From here his career took a different turn. The emerging fashion for Latin American "magic realism" in European and American literary tastes saw Littin making a parallel rapprochement with "western" intellectual culture—the previous agent of cultural contamination. El recurso del método, based on a Carpentier novel, was archly thoughtful, quoting from Descartes in its portrayal of an exiled Latin American dictator. But again it detailed Littin's concern with the forms of ideology that condone dictatorship—here in the delusion of subjectivity: "The dictator can seem nice and understandable in his behaviour, but at the same time he reveals the extent to which he himself has been destroyed by the ideology of imperialism. . . . Therefore I didn't want to stress the individual." Mirrors, paintings, and lamps refract the lighting, rendering illumination and identification uncertain: "It is a play of reflections between truths, lies, ambiguities, and from the joining of all these elements, the spectator will be able to draw a conclusion, to become aware of what a dictatorship is." El recurso del método struck the plangent note of the exiled Littin's own political pessimism, a note that was echoed in La viuda de Montiel, which showed the widow of a local tyrant gradually becoming aware of her previous self-delusions. In spite of Garciá Márquez providing the story, the film failed to take off.

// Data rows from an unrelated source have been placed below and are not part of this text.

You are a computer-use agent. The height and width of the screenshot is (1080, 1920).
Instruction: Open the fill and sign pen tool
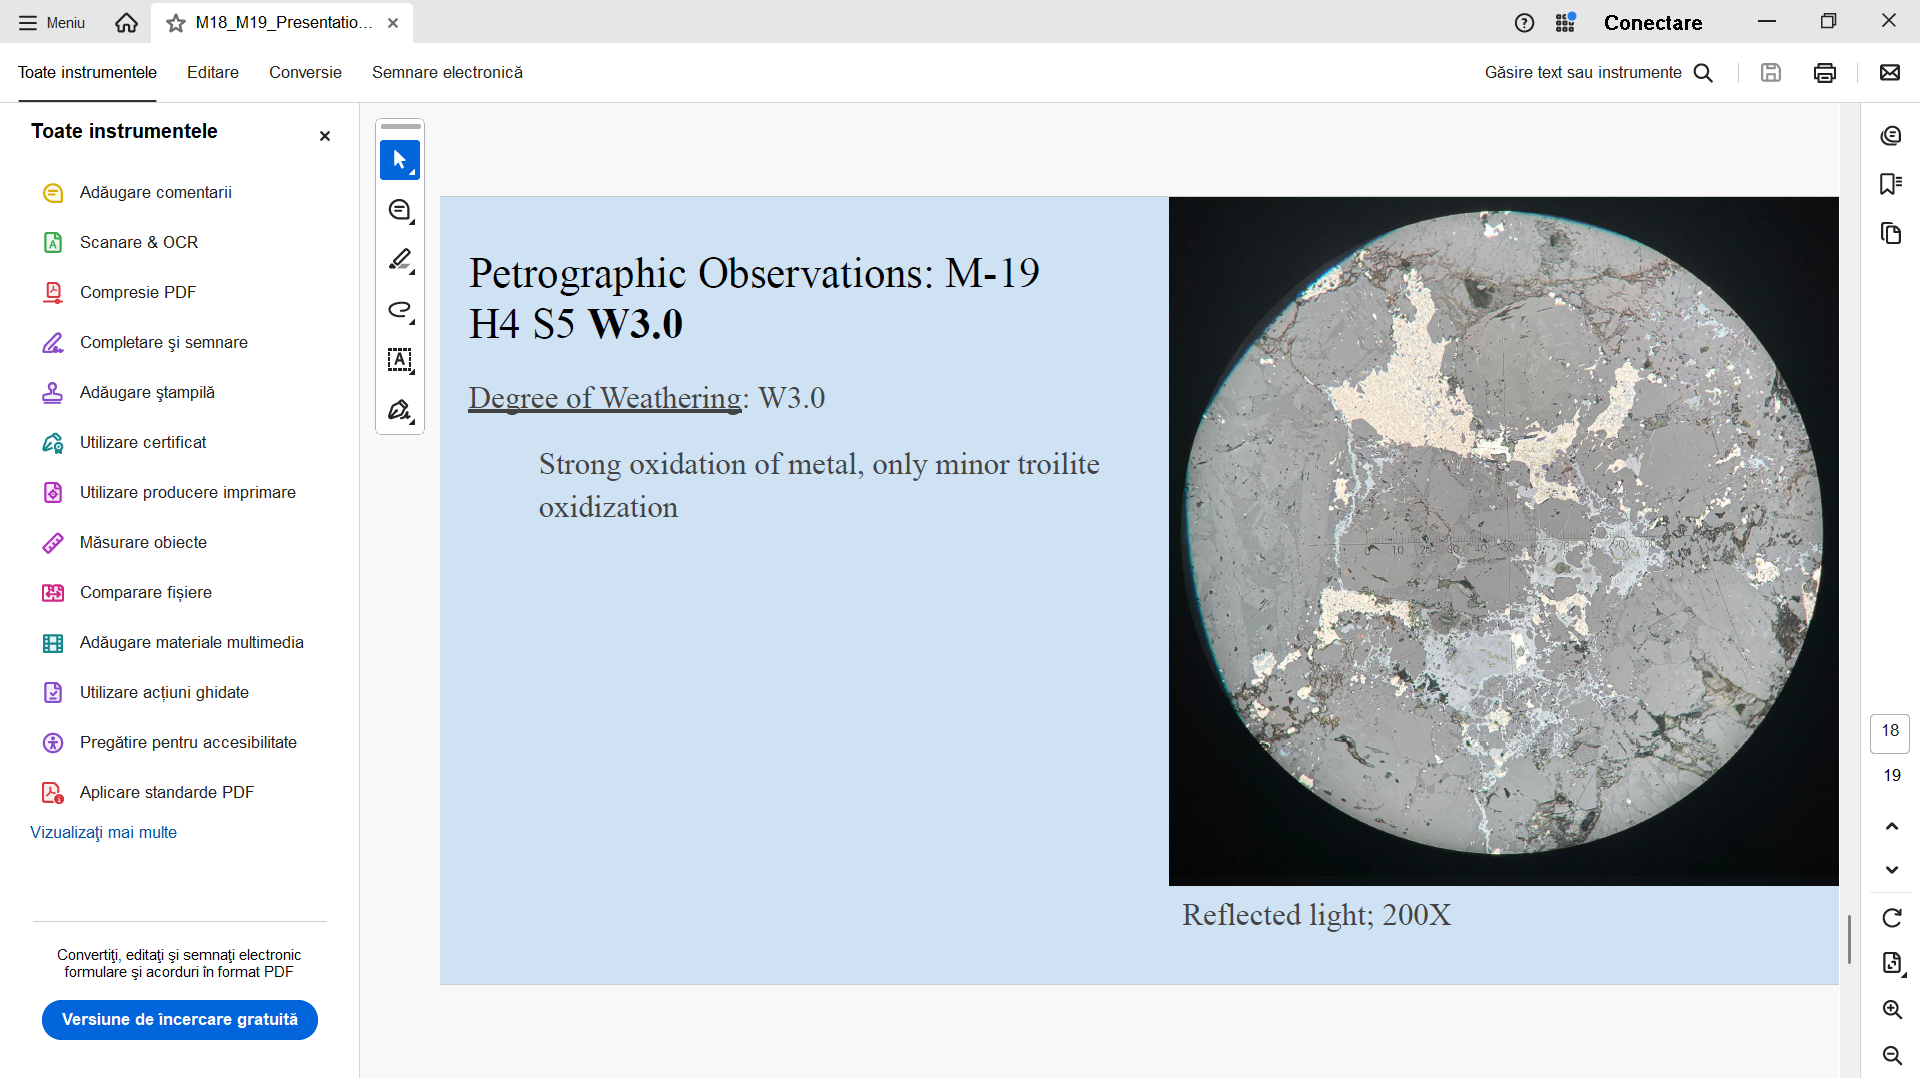click(x=399, y=410)
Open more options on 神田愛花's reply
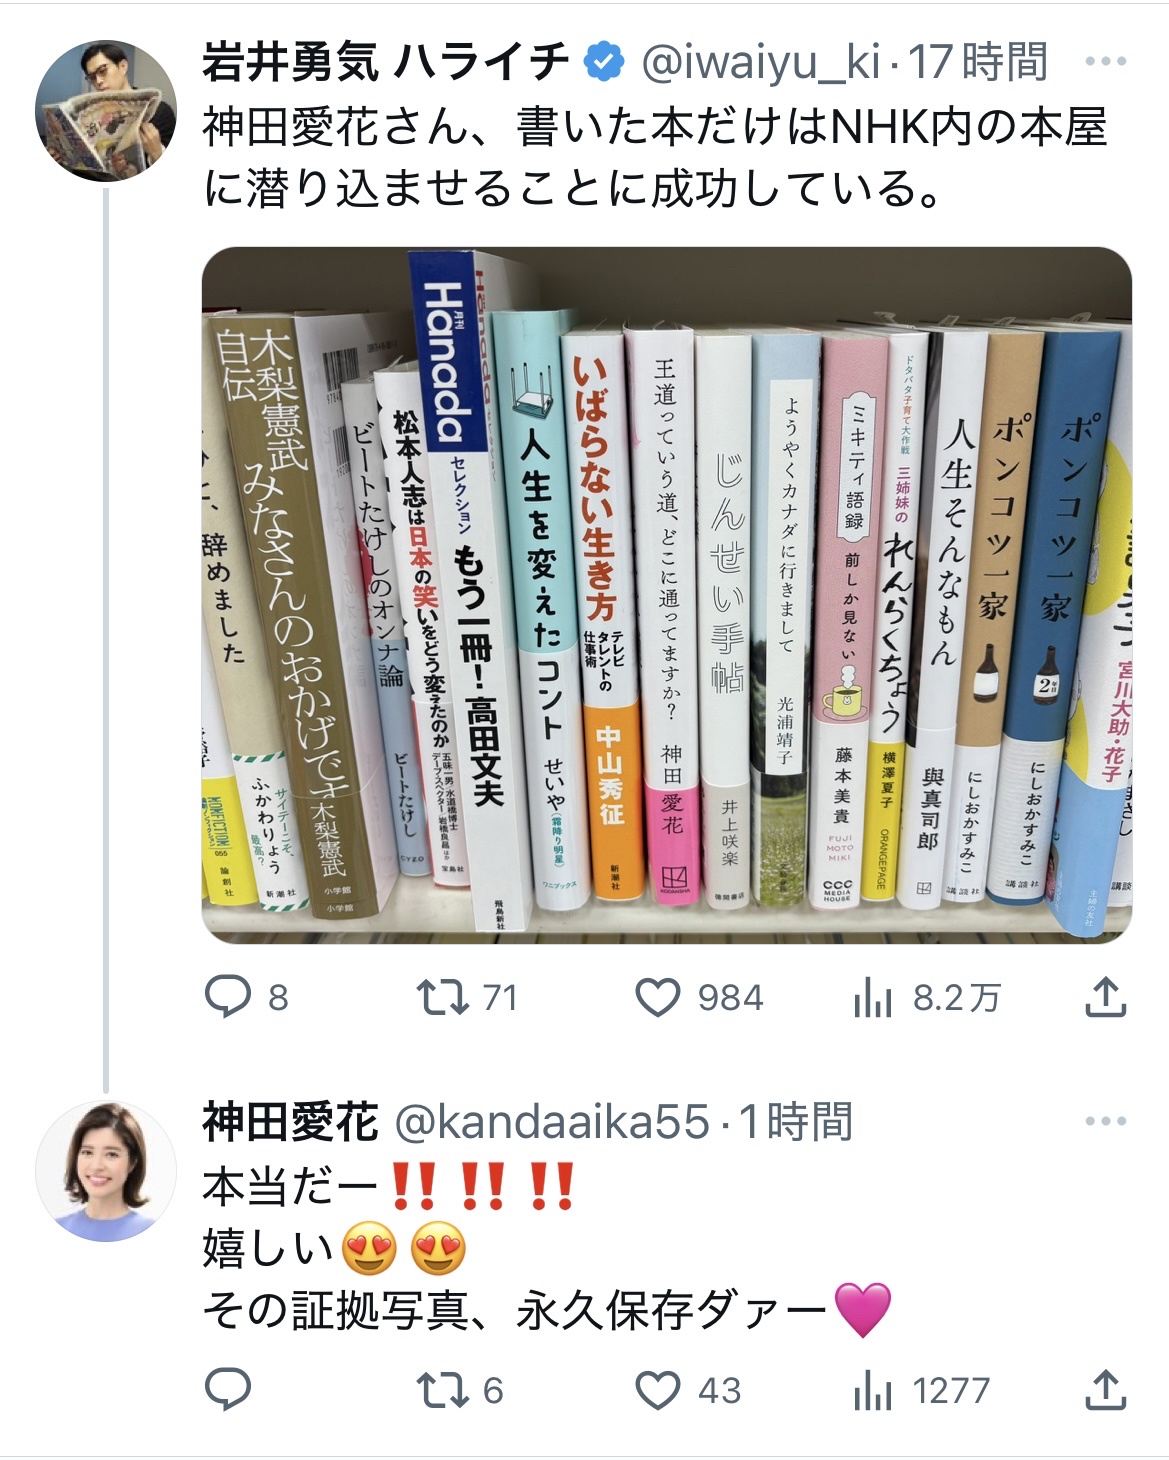The height and width of the screenshot is (1460, 1169). click(1105, 1121)

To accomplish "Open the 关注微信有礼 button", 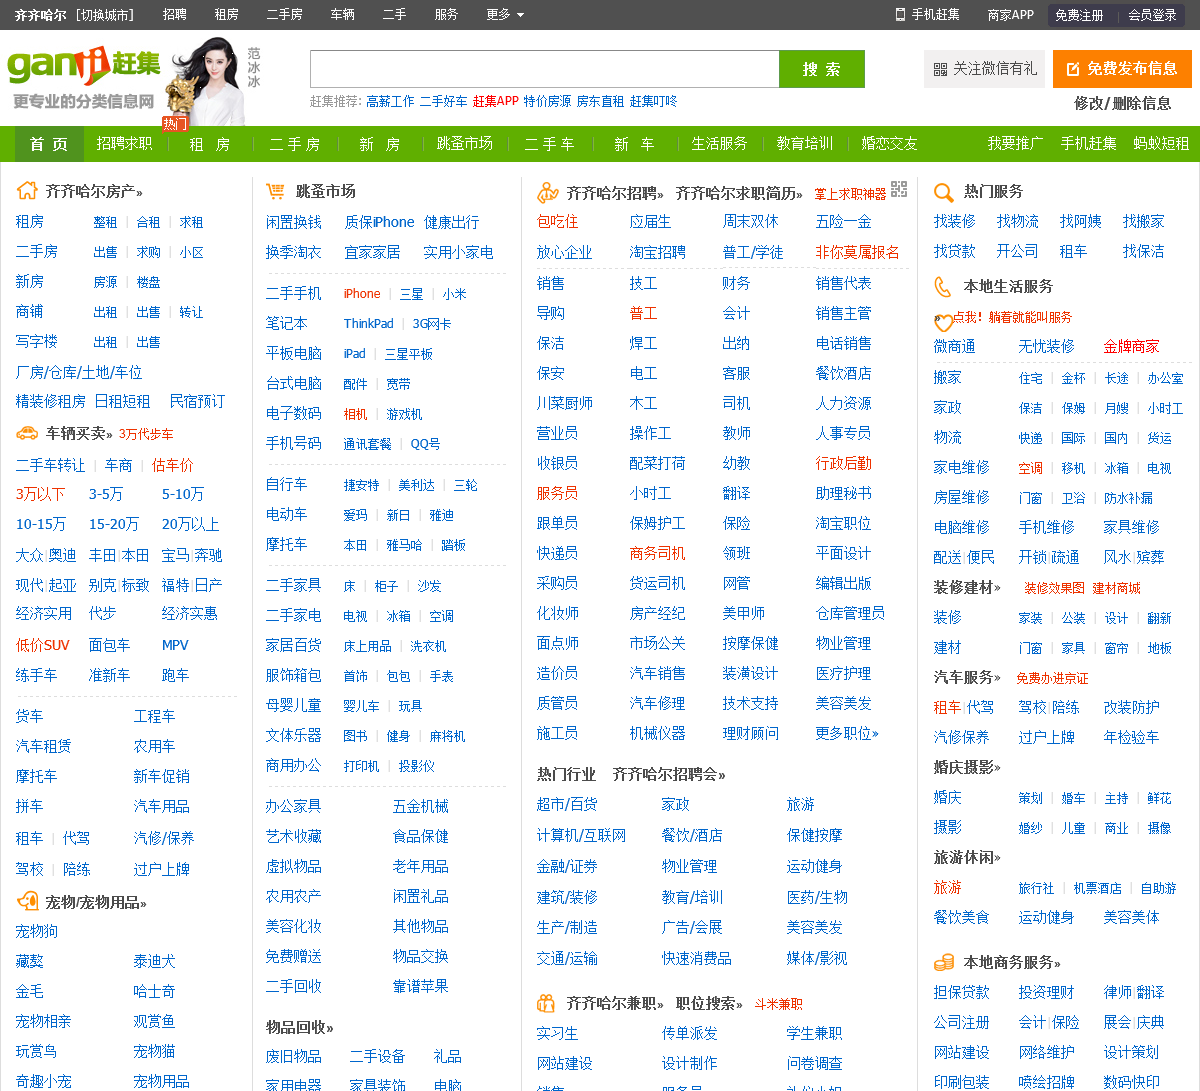I will 984,69.
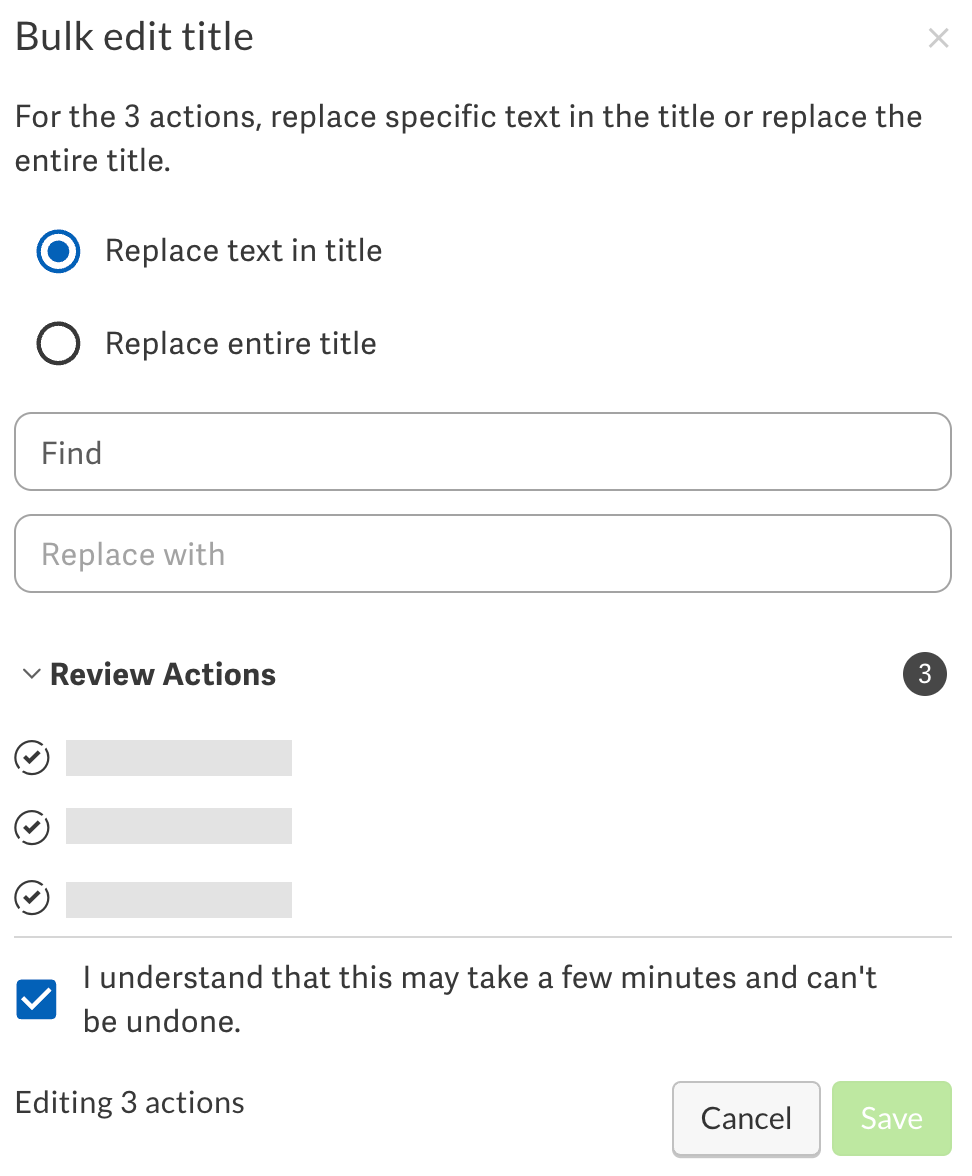Viewport: 972px width, 1176px height.
Task: Click the Review Actions heading
Action: click(163, 674)
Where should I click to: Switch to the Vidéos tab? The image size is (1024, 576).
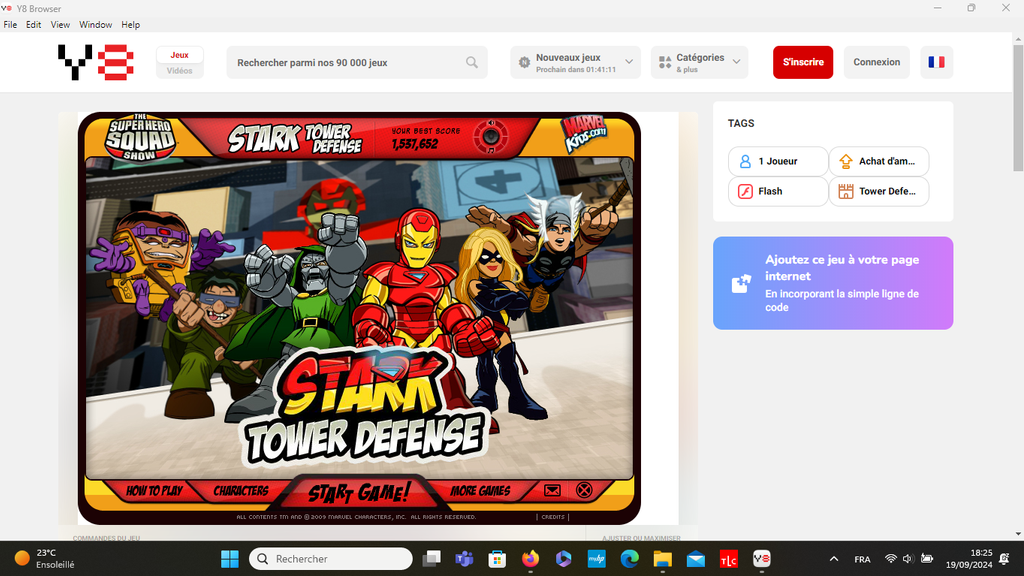180,71
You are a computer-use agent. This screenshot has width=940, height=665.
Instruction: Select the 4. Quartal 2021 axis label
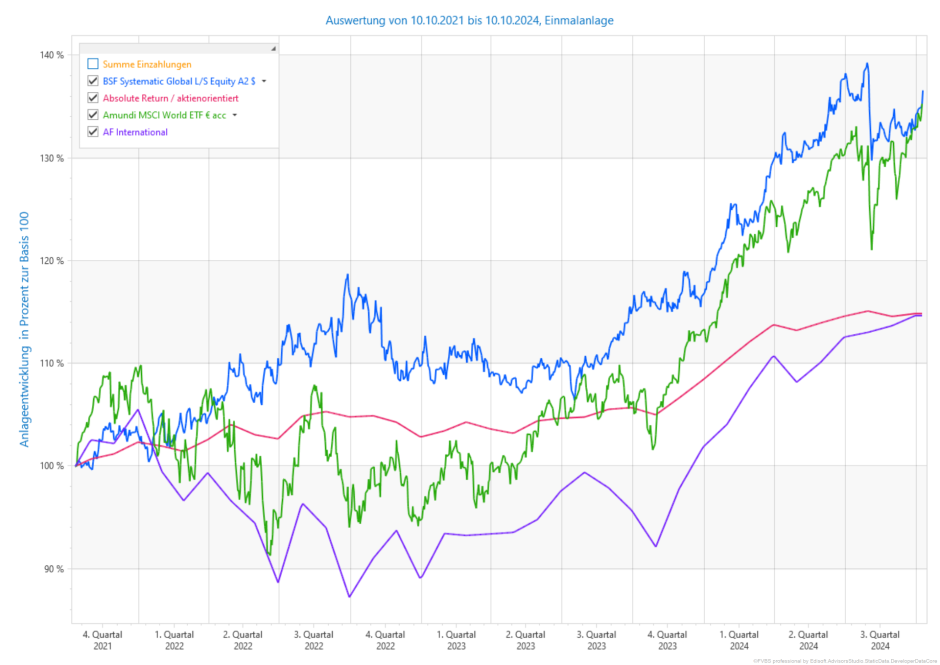[x=103, y=640]
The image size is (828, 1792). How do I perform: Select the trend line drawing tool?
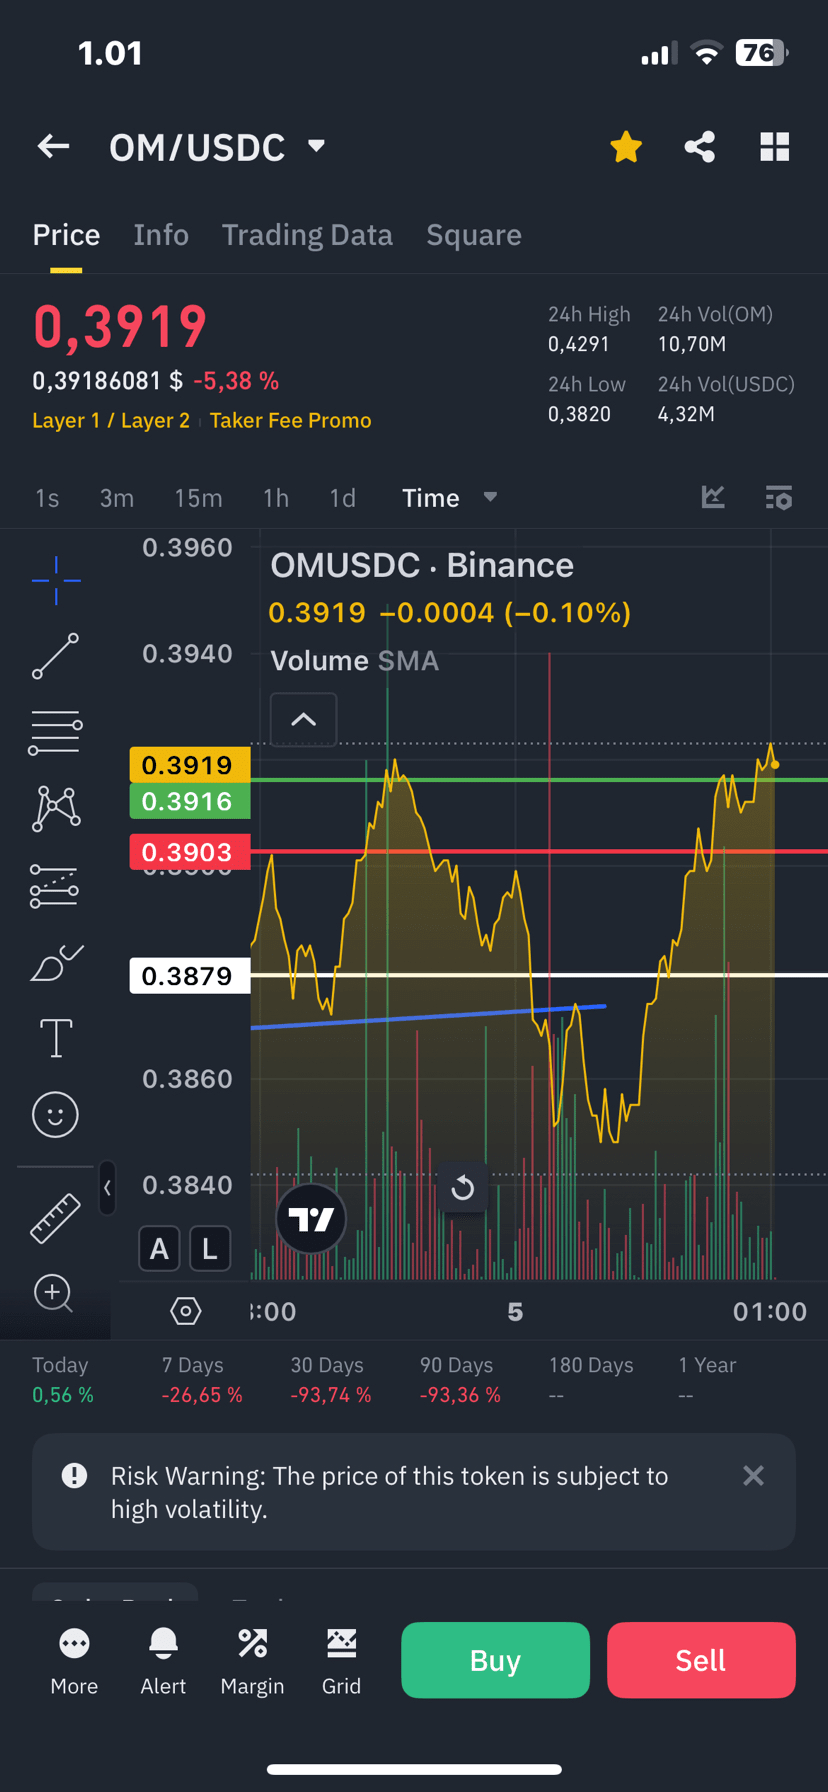(x=55, y=656)
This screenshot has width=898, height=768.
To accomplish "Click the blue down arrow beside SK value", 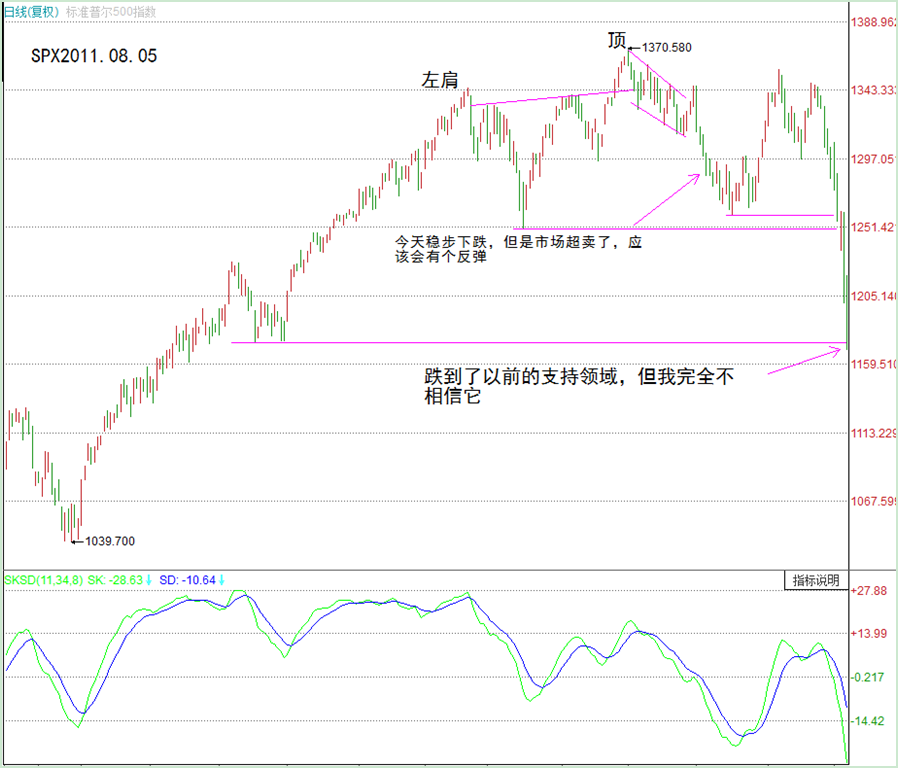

But Alsino y el cóndor, taking as its subject a boy's dream of flying, did take off, showing Littin's return to contemporary Latin American realities in the context of Somoza's Nicaragua of 1979. Some saw the film's clear political sympathies as hampering it at the Academy Awards where it was nominated for Best Foreign Film. But the film cinematically transcended its political objectives in a powerful, emotive vision of a country torn by civil war, seen through the eyes of a crippled child. That innocent eye is one Littin tried to capture when he surreptitiously returned to Chile after twelve years in exile to secretly film life under Pinochet. He was disguised as an Uruguayan businessman and covertly directed four film crews. The resulting four-part documentary, Acta General de Chile, is a testament to Littin's flexibility and bravado.
Littin's place in Latin American film history is ensured, for reasons that go beyond the aesthetic. Paradoxically, what has earned him posterity has often cost him aesthetically. Responsiveness to a changing political climate renders him an unpredictable director, but nonetheless bodes well for the future.